# Problem
Could you copy the items starting at the line that contains "The width and" and ending at the line that contains "Yes is located at coordinates (789, 448).", substituting "Explain" for each "Describe" and leaving everything else unchanged?

# Records supplied
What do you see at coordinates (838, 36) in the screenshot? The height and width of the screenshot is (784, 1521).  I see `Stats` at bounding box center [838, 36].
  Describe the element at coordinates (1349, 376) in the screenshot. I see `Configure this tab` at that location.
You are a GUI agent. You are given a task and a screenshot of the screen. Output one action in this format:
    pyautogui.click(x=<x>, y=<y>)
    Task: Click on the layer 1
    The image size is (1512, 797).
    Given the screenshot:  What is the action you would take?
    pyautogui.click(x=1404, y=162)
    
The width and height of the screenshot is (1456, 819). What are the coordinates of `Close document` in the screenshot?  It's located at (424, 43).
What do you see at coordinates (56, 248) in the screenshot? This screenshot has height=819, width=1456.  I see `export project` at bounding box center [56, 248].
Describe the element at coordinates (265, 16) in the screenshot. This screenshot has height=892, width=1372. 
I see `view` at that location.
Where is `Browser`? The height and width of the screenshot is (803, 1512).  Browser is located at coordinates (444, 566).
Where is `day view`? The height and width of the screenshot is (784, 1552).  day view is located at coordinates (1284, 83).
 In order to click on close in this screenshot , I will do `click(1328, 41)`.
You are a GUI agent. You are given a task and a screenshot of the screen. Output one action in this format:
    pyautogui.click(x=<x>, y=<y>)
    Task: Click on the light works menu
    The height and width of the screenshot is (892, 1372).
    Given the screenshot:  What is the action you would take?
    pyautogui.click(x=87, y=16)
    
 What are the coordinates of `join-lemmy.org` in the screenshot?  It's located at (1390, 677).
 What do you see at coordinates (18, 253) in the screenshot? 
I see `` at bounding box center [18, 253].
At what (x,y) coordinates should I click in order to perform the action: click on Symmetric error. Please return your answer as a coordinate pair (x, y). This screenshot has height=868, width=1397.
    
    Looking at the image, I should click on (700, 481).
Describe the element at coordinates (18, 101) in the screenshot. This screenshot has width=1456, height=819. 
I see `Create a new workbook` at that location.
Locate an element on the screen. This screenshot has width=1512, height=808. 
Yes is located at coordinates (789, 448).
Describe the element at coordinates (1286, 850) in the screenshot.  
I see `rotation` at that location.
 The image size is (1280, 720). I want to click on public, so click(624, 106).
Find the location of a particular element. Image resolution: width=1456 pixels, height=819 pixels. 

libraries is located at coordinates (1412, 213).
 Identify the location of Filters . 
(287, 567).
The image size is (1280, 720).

# Output of the task
The width and height of the screenshot is (1456, 819). What are the coordinates of `Close document` in the screenshot?  It's located at (424, 43).
What do you see at coordinates (56, 248) in the screenshot? This screenshot has height=819, width=1456.  I see `export project` at bounding box center [56, 248].
Explain the element at coordinates (265, 16) in the screenshot. This screenshot has height=892, width=1372. 
I see `view` at that location.
Where is `Browser`? The height and width of the screenshot is (803, 1512).  Browser is located at coordinates (444, 566).
Where is `day view`? The height and width of the screenshot is (784, 1552).  day view is located at coordinates (1284, 83).
 In order to click on close in this screenshot , I will do `click(1328, 41)`.
You are a GUI agent. You are given a task and a screenshot of the screen. Output one action in this format:
    pyautogui.click(x=<x>, y=<y>)
    Task: Click on the light works menu
    The height and width of the screenshot is (892, 1372).
    Given the screenshot:  What is the action you would take?
    pyautogui.click(x=87, y=16)
    
 What are the coordinates of `join-lemmy.org` in the screenshot?  It's located at (1390, 677).
 What do you see at coordinates (18, 253) in the screenshot? 
I see `` at bounding box center [18, 253].
At what (x,y) coordinates should I click in order to perform the action: click on Symmetric error. Please return your answer as a coordinate pair (x, y). This screenshot has height=868, width=1397.
    
    Looking at the image, I should click on (700, 481).
Explain the element at coordinates (18, 101) in the screenshot. This screenshot has width=1456, height=819. 
I see `Create a new workbook` at that location.
Locate an element on the screen. This screenshot has width=1512, height=808. 
Yes is located at coordinates (789, 448).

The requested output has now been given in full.